If your pond fish have spawned, make sure that the fry have access to a shallow area, safe from the attentions of adult fish that will consider them tasty morsels.

Other water garden jobs for late spring:

Check for signs of plant pests, such as aphids, and treat as appropriate.

Limit the spread of duckweed at this time, otherwise by the end of summer your pond could be covered.

Summer Pond Plant Maintenance Guide

Early summer

It is surprising how much water can be lost through evaporation on a really hot day, particularly with small features such as water barrels or wall-mounted fountains. Keep the water level topped up regularly; by far the easiest way to do this is with a hose. Make sure that you have a fine-spray attachment, or the pool will be churned up and plants disturbed.

In hot weather the water becomes comparatively warm and the fish can become lethargic. Feeding should be reduced slightly during these periods.

Other water garden jobs for early summer:

Thin out overgrown clumps of oxygenators and other fast-growing aquatics.

Weed the bog garden, and apply copious amounts of water during dry spells.

Check and cut back overgrown waterlilies.


Life in the pond will not come to a grinding halt if you are away, but there are a few things you should do before you go: Ask a neighbour to switch on any aeration device (I.e. a fountain or a waterfall/cascade) for a short while during the period you are away. This will help to oxygenate the water. If you do not have a powered aeration device, tell your neighbour that emptying a bucket of clean water, or running a hosepipe into the pond on muggy days, will do some good. As long as there are plenty of water plants of all kinds in your pond, fish can generally manage well enough for a couple of weeks without supplementary feeding. Block feeders are available for fish in ponds that have few plants.

Other water garden jobs for mid-summer:

Pond levels may still need topping up in warm weather.

Continue to remove blanket weed and other forms of algae from the pond water.

Late summer

This is when you should start a weekly routine of pulling out dead leaves and stems from your pond, before they sink to the bottom and give off harmful gases.

Your weekly tidying regime should be as follows:

Cut and clear away any collapsing stems and leaves before they enter the water.

Trim back fading marginal plants by two-thirds.

Leave one or two areas as cover for the various water animals that spend their winter hiding near the banks.

Remove older leaves of waterlilies.

Watch for the two main waterlily pests: aphids and lily beetle. The aphids (blackfly and greenfly) are instantly recognisable. The beetles are brown and small, and they eat holes in and on the edges of the leaves. Fire a jet of water at the leaves to knock the pests in to the water, and remove the worst affected leaves.

Other water garden jobs for late summer:

Divide overgrown marginal plants before the soil and water are too cold for replanting.

Detach young portions of tender aquatic plants (such as the water hyacinth, Eichhornia) for overwintering safely indoors.

Tropical or tender fish that have been enjoying the summer outdoors should be returned to their winter quarters indoors.

* * * * * * *

Directions:
1 - Update the pond maintenance guide from "This is when" up to and including "leaves of waterlilies.", writing "water lilies" in place of "waterlilies".
2 - According to the pond maintenance guide, why should a hose used to top up the water level have a fine-spray attachment?

* * * * * * *

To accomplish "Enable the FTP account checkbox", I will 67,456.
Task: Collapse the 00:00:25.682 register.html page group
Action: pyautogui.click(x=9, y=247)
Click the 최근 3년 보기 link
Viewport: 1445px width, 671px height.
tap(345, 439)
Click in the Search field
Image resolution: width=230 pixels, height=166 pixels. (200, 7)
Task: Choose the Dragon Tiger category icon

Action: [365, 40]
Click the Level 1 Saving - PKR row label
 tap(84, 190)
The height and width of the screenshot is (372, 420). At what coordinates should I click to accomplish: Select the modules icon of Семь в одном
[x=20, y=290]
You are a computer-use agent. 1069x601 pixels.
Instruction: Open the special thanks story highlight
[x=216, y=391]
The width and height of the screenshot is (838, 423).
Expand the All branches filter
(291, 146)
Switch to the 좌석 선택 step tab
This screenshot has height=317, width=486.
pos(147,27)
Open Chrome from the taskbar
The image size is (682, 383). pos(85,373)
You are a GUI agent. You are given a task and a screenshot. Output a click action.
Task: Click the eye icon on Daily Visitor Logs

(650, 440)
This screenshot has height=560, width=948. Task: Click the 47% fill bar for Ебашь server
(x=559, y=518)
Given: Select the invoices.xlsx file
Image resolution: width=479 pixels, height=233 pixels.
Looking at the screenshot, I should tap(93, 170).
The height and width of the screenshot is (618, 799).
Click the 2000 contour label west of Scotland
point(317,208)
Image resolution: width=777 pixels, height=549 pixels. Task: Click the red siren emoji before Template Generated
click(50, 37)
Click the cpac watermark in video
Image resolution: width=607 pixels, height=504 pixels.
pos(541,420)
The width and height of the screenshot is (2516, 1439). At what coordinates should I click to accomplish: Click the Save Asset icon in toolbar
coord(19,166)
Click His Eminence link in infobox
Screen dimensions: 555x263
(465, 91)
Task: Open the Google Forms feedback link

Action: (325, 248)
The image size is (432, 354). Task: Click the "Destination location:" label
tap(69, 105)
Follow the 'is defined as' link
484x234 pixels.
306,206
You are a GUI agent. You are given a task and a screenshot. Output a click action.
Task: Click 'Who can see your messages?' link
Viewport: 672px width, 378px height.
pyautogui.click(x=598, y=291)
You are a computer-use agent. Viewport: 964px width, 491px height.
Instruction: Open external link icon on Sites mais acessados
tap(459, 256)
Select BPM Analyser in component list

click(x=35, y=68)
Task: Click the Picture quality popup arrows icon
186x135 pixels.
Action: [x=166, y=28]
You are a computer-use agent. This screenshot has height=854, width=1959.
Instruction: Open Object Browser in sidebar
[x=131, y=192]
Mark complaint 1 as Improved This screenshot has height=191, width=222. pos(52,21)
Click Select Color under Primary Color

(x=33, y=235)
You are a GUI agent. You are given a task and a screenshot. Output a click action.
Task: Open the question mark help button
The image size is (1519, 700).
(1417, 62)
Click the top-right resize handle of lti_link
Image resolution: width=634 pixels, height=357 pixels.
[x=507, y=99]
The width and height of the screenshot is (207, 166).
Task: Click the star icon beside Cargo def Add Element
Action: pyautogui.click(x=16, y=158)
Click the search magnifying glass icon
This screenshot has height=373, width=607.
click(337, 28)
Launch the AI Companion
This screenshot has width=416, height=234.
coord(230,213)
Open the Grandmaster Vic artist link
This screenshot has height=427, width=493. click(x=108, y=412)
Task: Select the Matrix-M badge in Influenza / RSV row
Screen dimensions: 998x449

* * * * * * *

Final results:
1 -
This is when you should start a weekly routine of pulling out dead leaves and stems from your pond, before they sink to the bottom and give off harmful gases.

Your weekly tidying regime should be as follows:

Cut and clear away any collapsing stems and leaves before they enter the water.

Trim back fading marginal plants by two-thirds.

Leave one or two areas as cover for the various water animals that spend their winter hiding near the banks.

Remove older leaves of water lilies.

2 - Without a fine-spray attachment, the water from the hose will churn up the pool and disturb the plants.